Job » Rename "Instruction" to "Command" in the data, starting at its first line and ending at the line containing "[x=66, y=18]", and reproduce that portion with everything else unchanged.

Task inputs »
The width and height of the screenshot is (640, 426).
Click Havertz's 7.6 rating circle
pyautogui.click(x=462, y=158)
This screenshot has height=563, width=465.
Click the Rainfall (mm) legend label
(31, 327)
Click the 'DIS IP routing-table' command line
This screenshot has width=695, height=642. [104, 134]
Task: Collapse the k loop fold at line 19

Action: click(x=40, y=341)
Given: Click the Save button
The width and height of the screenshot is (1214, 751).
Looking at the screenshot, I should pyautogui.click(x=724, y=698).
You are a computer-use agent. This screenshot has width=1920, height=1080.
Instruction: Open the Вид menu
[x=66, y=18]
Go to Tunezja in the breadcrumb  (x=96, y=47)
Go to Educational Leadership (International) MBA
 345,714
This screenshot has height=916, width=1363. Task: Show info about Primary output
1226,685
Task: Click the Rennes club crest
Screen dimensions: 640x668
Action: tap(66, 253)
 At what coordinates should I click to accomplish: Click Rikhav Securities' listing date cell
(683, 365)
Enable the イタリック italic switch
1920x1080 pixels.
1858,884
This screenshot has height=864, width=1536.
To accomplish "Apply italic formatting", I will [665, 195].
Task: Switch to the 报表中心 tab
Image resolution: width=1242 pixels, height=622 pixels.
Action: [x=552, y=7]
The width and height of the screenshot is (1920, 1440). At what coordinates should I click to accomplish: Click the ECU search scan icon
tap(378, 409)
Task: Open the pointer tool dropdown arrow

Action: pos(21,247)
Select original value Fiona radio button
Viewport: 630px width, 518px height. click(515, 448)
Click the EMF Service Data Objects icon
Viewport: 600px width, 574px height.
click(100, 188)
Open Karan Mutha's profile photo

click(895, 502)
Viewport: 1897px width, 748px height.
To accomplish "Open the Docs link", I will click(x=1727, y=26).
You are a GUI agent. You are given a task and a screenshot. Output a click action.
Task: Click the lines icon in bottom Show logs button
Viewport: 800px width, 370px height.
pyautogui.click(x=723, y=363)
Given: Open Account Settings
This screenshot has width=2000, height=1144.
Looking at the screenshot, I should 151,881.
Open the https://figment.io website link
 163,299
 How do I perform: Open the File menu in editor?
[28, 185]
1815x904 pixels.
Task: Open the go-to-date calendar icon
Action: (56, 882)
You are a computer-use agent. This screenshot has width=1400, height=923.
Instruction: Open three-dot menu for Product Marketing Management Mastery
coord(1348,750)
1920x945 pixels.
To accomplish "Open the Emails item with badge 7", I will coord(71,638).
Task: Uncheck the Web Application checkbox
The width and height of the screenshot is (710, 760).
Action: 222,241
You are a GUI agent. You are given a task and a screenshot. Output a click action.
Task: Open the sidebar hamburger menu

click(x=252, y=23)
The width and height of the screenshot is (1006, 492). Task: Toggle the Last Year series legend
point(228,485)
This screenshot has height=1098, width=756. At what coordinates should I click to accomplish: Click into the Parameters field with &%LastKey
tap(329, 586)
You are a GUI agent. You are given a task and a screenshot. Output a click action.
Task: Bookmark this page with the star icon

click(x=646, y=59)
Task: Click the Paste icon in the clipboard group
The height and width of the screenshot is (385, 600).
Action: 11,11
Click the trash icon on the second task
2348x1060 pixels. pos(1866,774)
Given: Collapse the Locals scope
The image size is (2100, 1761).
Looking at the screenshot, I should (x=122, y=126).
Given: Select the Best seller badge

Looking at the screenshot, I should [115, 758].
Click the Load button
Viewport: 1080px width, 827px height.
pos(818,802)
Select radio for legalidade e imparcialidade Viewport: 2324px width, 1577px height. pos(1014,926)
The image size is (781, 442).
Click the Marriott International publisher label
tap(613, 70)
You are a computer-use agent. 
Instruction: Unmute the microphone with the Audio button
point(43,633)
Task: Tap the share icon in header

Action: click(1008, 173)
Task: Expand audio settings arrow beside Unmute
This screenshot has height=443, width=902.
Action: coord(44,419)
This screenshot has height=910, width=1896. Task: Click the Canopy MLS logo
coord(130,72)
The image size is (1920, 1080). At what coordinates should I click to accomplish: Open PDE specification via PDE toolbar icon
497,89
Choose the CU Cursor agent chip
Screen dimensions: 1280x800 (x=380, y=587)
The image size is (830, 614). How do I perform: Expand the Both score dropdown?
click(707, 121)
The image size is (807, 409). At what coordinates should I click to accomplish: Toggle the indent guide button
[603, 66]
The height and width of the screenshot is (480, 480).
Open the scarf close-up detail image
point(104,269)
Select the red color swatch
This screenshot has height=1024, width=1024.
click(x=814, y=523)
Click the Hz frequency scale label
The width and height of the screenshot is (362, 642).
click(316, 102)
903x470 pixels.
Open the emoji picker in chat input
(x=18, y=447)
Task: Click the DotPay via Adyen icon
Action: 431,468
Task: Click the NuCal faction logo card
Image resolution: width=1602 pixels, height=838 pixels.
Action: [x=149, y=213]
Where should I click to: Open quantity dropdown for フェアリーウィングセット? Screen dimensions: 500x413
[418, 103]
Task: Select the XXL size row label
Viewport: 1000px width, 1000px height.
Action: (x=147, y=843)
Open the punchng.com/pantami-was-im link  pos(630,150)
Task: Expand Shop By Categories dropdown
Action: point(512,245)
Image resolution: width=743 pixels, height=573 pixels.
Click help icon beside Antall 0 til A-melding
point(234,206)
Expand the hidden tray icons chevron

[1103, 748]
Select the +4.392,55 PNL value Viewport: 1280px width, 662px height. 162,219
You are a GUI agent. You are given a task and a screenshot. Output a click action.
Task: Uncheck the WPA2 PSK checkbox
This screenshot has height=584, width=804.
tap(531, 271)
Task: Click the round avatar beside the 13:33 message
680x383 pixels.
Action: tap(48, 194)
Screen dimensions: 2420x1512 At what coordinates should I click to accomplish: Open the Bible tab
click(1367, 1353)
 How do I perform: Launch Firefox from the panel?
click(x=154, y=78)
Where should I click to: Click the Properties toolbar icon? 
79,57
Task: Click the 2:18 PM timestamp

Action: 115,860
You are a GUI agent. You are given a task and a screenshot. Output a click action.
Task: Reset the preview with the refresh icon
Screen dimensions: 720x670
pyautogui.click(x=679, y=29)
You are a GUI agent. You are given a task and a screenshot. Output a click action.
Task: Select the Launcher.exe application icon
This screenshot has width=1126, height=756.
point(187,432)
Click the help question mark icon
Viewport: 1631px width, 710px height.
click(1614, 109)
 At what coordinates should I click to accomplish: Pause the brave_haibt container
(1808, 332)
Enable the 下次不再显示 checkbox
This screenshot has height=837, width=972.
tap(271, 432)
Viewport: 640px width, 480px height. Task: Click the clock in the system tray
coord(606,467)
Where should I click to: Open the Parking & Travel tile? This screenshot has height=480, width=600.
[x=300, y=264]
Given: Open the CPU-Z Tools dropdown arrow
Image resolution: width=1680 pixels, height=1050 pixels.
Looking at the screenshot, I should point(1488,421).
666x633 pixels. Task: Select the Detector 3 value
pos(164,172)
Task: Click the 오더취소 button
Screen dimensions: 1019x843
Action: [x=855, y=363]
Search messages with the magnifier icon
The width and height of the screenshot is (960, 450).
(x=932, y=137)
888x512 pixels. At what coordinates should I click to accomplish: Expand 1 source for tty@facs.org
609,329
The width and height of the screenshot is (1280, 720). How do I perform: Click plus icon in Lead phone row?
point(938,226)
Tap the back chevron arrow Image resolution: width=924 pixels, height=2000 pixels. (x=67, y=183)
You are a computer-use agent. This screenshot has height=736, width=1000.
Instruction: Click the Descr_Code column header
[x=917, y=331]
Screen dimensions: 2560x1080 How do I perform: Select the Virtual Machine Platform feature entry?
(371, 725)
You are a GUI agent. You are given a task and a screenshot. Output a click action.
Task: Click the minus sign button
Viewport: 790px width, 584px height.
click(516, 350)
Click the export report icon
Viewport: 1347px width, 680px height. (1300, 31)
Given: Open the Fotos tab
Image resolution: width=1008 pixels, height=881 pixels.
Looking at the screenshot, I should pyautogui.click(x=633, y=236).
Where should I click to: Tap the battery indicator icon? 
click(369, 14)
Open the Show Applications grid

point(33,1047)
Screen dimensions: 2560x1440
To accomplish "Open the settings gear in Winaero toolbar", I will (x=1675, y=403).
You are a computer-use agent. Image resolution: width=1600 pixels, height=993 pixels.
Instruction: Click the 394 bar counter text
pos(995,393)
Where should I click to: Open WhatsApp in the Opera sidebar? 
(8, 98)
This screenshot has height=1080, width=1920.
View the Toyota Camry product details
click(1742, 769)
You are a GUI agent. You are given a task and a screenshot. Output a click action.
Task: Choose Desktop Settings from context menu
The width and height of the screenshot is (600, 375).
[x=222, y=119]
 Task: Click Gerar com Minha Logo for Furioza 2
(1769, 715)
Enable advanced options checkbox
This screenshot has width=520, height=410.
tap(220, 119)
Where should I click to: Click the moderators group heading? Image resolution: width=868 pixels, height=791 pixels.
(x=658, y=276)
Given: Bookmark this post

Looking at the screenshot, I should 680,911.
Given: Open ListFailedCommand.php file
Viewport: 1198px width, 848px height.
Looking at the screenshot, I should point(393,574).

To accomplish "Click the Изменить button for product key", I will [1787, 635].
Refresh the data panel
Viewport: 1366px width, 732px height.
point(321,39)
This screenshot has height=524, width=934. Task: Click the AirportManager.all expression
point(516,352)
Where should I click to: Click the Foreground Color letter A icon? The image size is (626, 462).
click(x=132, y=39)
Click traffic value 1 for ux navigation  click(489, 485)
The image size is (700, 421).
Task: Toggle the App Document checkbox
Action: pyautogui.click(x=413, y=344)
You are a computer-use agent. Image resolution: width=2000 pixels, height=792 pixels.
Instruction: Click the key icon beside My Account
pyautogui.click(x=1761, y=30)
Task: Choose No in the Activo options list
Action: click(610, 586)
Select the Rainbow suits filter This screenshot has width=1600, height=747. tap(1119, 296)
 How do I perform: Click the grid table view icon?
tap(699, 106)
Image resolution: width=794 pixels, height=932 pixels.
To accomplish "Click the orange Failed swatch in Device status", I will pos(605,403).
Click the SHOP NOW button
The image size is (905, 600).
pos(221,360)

Finished answer »
The width and height of the screenshot is (640, 426).
Click Havertz's 7.6 rating circle
pyautogui.click(x=462, y=158)
This screenshot has height=563, width=465.
Click the Rainfall (mm) legend label
(31, 327)
Click the 'DIS IP routing-table' command line
This screenshot has width=695, height=642. [104, 134]
Task: Collapse the k loop fold at line 19

Action: click(x=40, y=341)
Given: Click the Save button
The width and height of the screenshot is (1214, 751).
Looking at the screenshot, I should pyautogui.click(x=724, y=698).
You are a computer-use agent. This screenshot has width=1920, height=1080.
Command: Open the Вид menu
[x=66, y=18]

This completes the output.